Only after the revolution was Stalin able to help his mother. First of all, he moved her not just anywhere, but to the former palace of the governor of the Caucasus. But she only occupied a small room where her friends came to visit her.

“My mother tried to persuade her to live with us in Moscow, but the old woman refused. She never left Georgia and didn’t see any cities except Tiflis” (S. Alliluyeva “Only One Year”). “She lived in some old, beautiful palace with a park; she occupied a dark, low room with small windows looking out onto the courtyard. In the corner there was an iron bed, a screen, the room was full of old women - all in black, as it should be in Georgia... We soon left and never went to the “palace” again - and I kept wondering why my grandmother was living so poorly? It was the first time in my life that I had seen such a terrible black iron bed. Grandmother had her own principles - the principles of a religious person who lived a strict, hard, honest and worthy life. Her firmness, stubbornness, her severity towards herself, her Puritan morality, her stern, courageous character - all this passed on to her father. Standing at her grave, remembering her whole life, is it possible not to think about God, in whom she believed so much? (S. Alliluyeva “Twenty letters to a friend”).

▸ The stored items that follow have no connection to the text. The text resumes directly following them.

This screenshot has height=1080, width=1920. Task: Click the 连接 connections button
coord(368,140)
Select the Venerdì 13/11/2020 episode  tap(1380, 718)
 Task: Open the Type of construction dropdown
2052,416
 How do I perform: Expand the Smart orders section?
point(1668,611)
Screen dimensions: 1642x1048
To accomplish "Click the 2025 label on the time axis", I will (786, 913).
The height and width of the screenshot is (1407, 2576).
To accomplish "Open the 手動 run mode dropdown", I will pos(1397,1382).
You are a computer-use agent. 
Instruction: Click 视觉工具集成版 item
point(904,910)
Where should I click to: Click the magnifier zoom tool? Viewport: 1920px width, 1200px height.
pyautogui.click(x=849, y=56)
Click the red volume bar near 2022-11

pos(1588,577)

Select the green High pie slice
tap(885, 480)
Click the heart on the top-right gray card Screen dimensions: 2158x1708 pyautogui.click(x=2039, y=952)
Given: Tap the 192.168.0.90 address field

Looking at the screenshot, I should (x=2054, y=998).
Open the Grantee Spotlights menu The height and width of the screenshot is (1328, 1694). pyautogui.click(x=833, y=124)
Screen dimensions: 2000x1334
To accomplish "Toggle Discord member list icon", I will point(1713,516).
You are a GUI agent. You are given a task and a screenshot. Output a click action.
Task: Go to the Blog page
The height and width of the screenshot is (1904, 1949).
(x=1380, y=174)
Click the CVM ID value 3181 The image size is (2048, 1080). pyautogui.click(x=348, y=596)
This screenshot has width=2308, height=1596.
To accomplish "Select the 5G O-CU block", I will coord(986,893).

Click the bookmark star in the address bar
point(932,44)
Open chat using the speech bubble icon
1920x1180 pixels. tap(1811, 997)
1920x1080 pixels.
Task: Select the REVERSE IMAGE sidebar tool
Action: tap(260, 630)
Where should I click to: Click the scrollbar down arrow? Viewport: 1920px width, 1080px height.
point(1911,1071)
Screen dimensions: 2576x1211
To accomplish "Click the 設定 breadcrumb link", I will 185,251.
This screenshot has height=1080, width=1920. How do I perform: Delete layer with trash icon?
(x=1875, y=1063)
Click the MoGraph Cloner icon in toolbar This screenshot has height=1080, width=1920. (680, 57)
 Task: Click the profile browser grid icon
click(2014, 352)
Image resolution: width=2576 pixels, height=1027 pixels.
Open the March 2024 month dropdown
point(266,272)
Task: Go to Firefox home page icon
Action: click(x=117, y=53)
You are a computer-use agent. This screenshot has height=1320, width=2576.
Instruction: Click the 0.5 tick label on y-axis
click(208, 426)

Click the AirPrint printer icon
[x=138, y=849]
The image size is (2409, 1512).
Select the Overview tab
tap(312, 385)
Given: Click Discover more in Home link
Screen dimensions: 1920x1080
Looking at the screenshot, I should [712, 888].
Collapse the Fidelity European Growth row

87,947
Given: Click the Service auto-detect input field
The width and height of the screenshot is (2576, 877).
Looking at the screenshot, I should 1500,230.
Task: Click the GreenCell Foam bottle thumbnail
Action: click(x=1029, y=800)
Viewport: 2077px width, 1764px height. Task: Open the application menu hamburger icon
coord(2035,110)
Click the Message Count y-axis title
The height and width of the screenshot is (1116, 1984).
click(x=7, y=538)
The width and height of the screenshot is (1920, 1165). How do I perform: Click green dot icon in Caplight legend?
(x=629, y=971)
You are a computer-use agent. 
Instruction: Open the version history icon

Ekaterina Geladze died on June 4, 1937. “She was buried next to GRIBOEDOV on Mount David in Tbilisi, near the Church of St. David. There is peace and beauty, not spoiled by anything, not vulgarized by anything.” Stalin, absorbed in the political struggle, could not leave Moscow and did not attend his mother’s funeral. “My father was very upset and often talked about her later. But he was a bad, inattentive son, like a father and husband... His whole being was entirely devoted to something else - politics, struggle - therefore strangers were always more important and significant to him than those close to him" (S. Alliluyeva "Twenty Letters to a Friend" ).

Ekaterina Georgievna Geladze, Lavrenty Pavlovich Beria (1899-1953), Nestor Apollonovich Lakoba (1893-1936), Joseph Vissarionovich Stalin in Tiflis. Photo from 1935

NALBANDYAN Dmitry Arkadyevich (1906-1993) “I.V. Stalin with his mother in Gori."

Unknown artist “I.V. Stalin with his mother in Gori." State Museum I.V. Stalin, Gori (Georgia).